### WHAT YOU SHOULD DO
Within the data below, find the string "computer" and return each line where it occurs.

[Opening STUDY MATERIAL section]

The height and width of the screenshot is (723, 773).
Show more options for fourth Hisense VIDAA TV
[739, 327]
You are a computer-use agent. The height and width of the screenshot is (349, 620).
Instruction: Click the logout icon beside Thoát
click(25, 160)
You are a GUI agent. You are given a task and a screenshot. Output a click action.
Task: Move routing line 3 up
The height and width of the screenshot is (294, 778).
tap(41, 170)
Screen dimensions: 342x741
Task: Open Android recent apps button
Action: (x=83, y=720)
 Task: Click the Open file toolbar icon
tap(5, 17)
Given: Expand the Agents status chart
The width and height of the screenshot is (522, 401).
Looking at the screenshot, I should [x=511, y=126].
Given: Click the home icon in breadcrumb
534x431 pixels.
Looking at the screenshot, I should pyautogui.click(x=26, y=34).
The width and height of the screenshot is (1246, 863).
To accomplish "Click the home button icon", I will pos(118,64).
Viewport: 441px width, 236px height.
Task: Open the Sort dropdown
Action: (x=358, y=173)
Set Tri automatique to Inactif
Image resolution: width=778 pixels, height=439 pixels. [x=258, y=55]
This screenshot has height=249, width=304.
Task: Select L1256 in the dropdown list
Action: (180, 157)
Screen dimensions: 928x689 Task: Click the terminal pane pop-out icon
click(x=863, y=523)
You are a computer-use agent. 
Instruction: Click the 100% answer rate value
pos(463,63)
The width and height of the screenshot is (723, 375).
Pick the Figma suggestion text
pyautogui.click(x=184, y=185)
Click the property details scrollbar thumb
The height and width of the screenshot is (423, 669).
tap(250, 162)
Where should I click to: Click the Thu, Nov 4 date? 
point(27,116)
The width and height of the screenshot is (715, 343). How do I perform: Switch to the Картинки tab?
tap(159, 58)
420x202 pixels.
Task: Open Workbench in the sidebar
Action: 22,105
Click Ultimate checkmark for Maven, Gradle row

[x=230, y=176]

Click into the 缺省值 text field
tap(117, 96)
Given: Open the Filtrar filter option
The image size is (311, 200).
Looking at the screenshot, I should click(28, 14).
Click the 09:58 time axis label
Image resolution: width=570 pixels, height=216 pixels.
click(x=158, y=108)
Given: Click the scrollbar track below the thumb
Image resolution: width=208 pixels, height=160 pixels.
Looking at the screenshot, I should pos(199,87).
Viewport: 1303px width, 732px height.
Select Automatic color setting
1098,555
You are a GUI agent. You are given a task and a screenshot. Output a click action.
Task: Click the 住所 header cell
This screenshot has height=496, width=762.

[Closing STUDY MATERIAL section]

### TASK SOLUTION
You are a computer-use agent. The height and width of the screenshot is (349, 620).
You are a computer-use agent. 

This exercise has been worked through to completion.